LUXE. (Another one) V0 started with generating a design brief to itself. Provided a rationale that supported some, but not all, design decisions. The layout was responsive and smooth.


Bolt

Time: 1.00 mins
Screenshot reference: yes
Figma support: import

LUXE. (Seriously?)* In Bolt I used the ”enhance prompt” option and edited out the parts where it wanted to optimize for newsstands (confusion about the magazine concept again). Bolt provided reasoning and highly detailed rationale boosting its design decisions. The layout did not include any breakpoints for different screen sizes.


Magic Patterns

Time: 1.00 mins
Screenshot reference: yes
Figma support: export

ESSENCE. Magic Patterns created a design with responsiveness as a given. The most useful feature here is selecting specific areas to focus on in the chat.

The takeaway

Initial results are not very useful.

At best they looked like a website that you accidentally enter after typing in the wrong URL. To be fair, the input was weak. I wrote the prompt following the specificity and length of examples from the different apps, wanting it to reflect a person without any design training or experience.

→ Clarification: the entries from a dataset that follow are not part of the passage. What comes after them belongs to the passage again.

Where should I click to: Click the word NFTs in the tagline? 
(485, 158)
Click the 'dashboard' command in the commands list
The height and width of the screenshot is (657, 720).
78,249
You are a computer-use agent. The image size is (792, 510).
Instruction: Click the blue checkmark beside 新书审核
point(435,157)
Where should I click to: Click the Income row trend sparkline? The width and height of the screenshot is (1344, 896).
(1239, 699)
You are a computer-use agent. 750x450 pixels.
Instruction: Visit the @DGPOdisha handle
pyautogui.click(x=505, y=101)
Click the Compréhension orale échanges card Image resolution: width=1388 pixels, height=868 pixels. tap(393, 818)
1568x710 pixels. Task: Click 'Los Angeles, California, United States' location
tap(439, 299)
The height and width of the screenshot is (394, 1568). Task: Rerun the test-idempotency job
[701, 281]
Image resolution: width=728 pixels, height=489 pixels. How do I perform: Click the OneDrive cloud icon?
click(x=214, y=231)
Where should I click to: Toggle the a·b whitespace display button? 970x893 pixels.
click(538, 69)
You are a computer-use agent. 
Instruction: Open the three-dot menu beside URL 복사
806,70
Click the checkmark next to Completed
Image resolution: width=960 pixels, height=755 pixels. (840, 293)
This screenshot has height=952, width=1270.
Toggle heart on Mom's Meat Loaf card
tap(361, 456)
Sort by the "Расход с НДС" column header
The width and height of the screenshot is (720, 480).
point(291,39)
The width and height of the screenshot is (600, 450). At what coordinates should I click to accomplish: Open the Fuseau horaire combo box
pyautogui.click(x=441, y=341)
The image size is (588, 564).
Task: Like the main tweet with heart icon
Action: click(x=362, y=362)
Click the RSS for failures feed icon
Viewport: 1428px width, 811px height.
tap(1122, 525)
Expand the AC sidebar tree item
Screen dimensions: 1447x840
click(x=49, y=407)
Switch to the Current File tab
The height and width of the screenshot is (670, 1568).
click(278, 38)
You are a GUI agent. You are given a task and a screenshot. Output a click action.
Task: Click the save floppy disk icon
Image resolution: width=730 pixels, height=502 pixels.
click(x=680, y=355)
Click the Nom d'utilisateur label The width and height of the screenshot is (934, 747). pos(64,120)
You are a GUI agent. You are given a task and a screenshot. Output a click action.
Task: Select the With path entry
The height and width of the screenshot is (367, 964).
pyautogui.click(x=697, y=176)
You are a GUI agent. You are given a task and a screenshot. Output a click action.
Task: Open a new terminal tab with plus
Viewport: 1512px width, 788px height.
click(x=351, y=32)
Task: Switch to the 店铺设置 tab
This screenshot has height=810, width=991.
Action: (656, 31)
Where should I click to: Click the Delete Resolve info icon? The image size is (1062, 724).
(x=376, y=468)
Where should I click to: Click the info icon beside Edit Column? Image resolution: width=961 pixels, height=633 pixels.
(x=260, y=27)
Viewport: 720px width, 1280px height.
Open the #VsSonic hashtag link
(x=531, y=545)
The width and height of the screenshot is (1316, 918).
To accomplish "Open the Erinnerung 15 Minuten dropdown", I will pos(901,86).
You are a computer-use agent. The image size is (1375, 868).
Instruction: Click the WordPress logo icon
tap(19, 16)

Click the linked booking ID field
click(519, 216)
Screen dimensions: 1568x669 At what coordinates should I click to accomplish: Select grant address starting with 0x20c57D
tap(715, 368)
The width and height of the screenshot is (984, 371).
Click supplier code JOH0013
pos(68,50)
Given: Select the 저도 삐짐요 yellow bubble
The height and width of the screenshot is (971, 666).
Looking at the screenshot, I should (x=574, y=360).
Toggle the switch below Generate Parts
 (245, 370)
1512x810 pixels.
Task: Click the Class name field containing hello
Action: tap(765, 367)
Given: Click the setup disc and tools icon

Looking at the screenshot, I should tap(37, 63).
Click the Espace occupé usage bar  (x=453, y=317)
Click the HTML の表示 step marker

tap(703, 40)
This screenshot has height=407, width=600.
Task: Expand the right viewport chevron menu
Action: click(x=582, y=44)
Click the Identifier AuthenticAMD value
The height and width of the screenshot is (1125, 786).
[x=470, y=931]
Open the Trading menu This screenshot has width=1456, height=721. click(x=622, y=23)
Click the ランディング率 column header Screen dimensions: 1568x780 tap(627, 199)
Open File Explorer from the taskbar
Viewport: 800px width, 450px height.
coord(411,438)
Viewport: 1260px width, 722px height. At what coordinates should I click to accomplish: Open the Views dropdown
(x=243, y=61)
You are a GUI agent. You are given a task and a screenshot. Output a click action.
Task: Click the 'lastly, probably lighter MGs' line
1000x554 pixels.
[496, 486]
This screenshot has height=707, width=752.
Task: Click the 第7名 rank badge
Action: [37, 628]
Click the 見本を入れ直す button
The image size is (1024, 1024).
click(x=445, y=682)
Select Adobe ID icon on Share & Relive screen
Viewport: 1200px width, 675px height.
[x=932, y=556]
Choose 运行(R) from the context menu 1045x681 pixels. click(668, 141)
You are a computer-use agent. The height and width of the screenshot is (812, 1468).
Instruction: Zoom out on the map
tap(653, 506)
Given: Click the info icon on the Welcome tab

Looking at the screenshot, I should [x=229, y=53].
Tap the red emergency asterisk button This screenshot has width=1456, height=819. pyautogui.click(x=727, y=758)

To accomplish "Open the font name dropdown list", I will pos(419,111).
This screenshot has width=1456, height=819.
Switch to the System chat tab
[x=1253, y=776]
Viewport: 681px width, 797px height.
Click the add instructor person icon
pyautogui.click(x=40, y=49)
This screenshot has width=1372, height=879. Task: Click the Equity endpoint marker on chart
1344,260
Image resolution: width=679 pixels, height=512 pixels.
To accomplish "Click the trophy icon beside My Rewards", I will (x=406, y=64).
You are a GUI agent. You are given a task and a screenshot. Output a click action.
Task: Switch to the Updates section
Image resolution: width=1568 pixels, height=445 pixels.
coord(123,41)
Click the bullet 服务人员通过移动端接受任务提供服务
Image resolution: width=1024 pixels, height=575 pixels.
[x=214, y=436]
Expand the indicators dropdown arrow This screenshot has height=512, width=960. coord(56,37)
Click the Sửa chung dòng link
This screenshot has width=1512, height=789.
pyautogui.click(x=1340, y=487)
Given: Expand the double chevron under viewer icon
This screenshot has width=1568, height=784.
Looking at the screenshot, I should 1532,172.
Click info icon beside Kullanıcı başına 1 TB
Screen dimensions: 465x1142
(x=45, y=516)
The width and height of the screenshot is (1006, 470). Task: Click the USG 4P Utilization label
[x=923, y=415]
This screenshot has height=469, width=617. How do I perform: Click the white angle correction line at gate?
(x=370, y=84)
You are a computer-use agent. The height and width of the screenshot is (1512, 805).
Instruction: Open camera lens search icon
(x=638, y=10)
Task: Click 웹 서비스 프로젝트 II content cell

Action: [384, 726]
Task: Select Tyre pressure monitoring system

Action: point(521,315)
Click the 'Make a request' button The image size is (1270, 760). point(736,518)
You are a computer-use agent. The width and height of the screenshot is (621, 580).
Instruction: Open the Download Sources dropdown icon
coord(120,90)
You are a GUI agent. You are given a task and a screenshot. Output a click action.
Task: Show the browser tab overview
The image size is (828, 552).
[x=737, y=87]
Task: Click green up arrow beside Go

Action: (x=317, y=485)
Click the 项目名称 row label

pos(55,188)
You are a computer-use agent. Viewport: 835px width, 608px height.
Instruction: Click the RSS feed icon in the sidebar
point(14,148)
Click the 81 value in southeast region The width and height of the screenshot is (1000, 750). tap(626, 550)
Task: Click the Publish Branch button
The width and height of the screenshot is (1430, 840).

Anyone could, after a lengthy chat, a mild migraine, and a bunch of AI credits, surely come up with a decent result. Let’s say 75% for the sake of the argument. ”Good enough” is what everybody will aim for. The final stretch to reach something remarkable is rooted in empathy (understanding the user), rationale, and above all: taste. The last 25% consists of classic designer qualities or ”the salsa to the chip,” as Professor Scott Galloway stated ahead of Figma’s IPO this summer.

The LLMs in my experiment all defined clean layout and sophisticated typography as some version of: ”two-font system combining serif elegance for headlines with clean sans-serif for body text” and ”set within a carefully structured grid system that maintains consistent 8px spacing throughout. The color palette is deliberately restrained.” Definitely not wrong, but what about the nuances in visual culture as it relates to the aspiring consumer?

The real unlock to fight the generic will be design system awareness. When the apps above can fully access clear design principles and reusable components, we can probably stop moving rectangles around on the screen. Oh what a relief! Our time as designers will be best spent first in the documentation layer, thinking deeply about the guiding rationales, and then — simply as taste arbiters.

* All apps naming the site Luxe also priced it at $12.95.